Medical liability loophole?
While West Virginia finds itself outside the legal mainstream far too often, our state’s 2003 Medical Professional Liability Act (“MPLA”) does serve as a model for medical liability reforms. Whereas West Virginia was a state experiencing a health care crisis less than ten years ago, we are now rated by Medical Economics as one of the ten best states in which to practice medicine.
Our state Supreme Court has rejected most legal challenges to the MPLA, leaving personal injury lawyers looking for creative ways to evade the reforms. One potential loophole — which states with reform should be on the lookout — are nursing home lawsuits.
West Virginia’s statute specifically includes nursing homes in its definition of covered health care providers. And our Legislature, in its legislative findings and declaration of purpose, cited its concern for increasing medical liability premiums for nursing homes as the number of lawsuits per bed has increased significantly in West Virginia.

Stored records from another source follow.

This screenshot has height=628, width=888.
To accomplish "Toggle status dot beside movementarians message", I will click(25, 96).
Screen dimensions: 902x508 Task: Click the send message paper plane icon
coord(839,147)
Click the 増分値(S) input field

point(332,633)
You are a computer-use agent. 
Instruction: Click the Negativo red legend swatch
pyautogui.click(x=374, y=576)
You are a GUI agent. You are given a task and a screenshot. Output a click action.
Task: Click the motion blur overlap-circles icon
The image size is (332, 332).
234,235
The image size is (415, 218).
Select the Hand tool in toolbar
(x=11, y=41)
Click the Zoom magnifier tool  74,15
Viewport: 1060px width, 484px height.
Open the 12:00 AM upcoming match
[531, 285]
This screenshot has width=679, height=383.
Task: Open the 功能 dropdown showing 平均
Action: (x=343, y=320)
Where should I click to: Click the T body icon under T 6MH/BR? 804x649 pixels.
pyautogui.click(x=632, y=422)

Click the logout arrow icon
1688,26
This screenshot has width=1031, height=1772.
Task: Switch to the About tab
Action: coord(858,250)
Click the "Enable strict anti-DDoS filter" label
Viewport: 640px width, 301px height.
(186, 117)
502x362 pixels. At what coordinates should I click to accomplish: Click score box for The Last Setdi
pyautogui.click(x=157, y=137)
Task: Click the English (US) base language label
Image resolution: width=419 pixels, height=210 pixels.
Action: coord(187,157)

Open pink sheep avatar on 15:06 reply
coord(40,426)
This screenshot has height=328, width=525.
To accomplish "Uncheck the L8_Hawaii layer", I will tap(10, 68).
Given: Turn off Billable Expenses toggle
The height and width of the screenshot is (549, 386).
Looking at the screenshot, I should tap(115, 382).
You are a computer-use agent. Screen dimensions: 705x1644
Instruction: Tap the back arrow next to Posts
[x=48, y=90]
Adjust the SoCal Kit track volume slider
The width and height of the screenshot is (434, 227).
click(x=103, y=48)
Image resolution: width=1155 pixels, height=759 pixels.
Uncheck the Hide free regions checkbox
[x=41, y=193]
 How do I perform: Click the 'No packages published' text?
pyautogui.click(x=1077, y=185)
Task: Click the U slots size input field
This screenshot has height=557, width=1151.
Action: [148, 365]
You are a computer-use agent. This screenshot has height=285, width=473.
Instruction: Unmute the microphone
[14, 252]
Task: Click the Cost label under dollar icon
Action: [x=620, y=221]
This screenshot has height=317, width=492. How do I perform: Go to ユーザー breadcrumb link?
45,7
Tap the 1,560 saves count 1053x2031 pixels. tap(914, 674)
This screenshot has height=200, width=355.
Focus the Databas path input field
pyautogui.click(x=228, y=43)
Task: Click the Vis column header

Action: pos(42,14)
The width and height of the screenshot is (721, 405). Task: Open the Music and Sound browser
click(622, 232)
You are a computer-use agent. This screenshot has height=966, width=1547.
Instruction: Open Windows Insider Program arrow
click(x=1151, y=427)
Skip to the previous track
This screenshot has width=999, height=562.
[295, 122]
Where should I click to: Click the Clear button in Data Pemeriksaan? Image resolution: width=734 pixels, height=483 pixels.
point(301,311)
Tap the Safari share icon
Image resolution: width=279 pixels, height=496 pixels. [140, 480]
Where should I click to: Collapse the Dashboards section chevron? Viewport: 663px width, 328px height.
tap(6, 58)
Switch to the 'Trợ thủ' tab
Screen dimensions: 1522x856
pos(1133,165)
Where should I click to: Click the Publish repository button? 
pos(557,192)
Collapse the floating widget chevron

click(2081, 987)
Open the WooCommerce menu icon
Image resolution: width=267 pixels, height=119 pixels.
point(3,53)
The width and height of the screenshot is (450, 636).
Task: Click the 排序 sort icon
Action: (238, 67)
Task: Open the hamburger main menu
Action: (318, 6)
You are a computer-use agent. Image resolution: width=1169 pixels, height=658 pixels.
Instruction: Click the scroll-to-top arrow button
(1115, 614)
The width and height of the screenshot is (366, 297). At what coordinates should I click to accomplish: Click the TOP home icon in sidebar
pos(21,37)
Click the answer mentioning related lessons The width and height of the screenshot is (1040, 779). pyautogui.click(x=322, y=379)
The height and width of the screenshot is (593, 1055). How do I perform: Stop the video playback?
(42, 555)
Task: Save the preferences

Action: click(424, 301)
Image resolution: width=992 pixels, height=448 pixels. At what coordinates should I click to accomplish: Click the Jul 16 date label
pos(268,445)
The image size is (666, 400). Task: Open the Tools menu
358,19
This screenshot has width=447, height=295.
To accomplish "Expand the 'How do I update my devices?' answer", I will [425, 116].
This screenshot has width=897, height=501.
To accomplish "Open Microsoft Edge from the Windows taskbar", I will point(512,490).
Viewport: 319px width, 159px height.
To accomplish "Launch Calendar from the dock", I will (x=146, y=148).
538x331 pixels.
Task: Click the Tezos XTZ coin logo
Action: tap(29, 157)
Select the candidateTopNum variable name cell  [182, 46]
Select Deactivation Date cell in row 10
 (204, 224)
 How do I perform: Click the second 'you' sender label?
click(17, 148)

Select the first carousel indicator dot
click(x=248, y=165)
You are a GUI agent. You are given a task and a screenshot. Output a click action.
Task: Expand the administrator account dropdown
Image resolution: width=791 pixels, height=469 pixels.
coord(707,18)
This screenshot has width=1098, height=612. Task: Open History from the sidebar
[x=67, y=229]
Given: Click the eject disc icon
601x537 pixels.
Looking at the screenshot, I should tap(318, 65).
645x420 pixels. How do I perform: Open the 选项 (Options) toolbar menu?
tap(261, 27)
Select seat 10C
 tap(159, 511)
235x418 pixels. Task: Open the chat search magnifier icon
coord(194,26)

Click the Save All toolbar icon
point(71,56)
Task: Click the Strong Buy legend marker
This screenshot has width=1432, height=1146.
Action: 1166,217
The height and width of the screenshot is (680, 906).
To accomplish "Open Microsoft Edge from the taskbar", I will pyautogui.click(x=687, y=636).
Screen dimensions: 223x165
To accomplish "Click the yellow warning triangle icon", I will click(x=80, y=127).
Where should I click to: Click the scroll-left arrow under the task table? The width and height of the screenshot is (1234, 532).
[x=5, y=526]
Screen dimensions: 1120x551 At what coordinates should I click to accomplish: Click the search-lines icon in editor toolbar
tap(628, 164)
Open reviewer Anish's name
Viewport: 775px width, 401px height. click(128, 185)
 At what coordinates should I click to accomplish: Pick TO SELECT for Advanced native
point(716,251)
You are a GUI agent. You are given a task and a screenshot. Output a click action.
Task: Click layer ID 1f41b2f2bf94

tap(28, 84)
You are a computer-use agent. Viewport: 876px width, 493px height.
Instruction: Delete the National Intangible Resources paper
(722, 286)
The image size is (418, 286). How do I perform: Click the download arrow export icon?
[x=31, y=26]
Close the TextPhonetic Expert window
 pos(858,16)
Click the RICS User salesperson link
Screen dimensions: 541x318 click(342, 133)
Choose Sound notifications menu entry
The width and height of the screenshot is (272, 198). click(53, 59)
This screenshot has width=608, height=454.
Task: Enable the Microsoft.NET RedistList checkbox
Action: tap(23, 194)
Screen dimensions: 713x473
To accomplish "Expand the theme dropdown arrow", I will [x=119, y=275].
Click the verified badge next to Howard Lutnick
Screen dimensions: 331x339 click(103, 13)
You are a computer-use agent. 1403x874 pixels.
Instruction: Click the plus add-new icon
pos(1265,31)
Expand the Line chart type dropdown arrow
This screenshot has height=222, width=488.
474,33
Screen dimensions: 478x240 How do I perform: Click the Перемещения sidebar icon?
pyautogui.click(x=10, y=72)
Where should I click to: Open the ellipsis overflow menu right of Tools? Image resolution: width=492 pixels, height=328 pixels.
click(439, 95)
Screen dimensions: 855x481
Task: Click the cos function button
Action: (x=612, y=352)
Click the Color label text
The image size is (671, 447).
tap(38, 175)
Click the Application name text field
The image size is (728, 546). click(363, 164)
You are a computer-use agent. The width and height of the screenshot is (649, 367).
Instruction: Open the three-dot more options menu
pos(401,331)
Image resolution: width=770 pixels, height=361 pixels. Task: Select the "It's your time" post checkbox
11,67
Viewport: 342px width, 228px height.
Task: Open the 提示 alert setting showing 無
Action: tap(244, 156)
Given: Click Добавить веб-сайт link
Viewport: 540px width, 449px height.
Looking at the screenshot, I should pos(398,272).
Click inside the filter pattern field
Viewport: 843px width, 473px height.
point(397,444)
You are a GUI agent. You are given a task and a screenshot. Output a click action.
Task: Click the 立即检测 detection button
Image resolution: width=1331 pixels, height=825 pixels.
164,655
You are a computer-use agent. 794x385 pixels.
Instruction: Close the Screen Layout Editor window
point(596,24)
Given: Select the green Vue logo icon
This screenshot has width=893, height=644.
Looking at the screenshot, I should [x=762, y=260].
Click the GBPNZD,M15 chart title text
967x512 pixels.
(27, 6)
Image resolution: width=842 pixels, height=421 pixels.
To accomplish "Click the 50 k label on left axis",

But that hasn’t stopped personal injury lawyers from trying to convince local judges that the reforms don’t apply to nursing homes. Out-of-state personal injury lawyers were able to evade the MPLA in one recent case, resulting in a verdict of $91.5 million.
Ultimately, this issue will be decided by our state Supreme Court, as at least one other state Circuit Judge has ruled that nursing homes are covered under the MPLA for claims alleging negligent treatment.
In the meantime, states with medical liability reforms should keep an eye out for similar lawsuit attacks, as national personal injury law firms are looking to take advantage of vulnerable state law.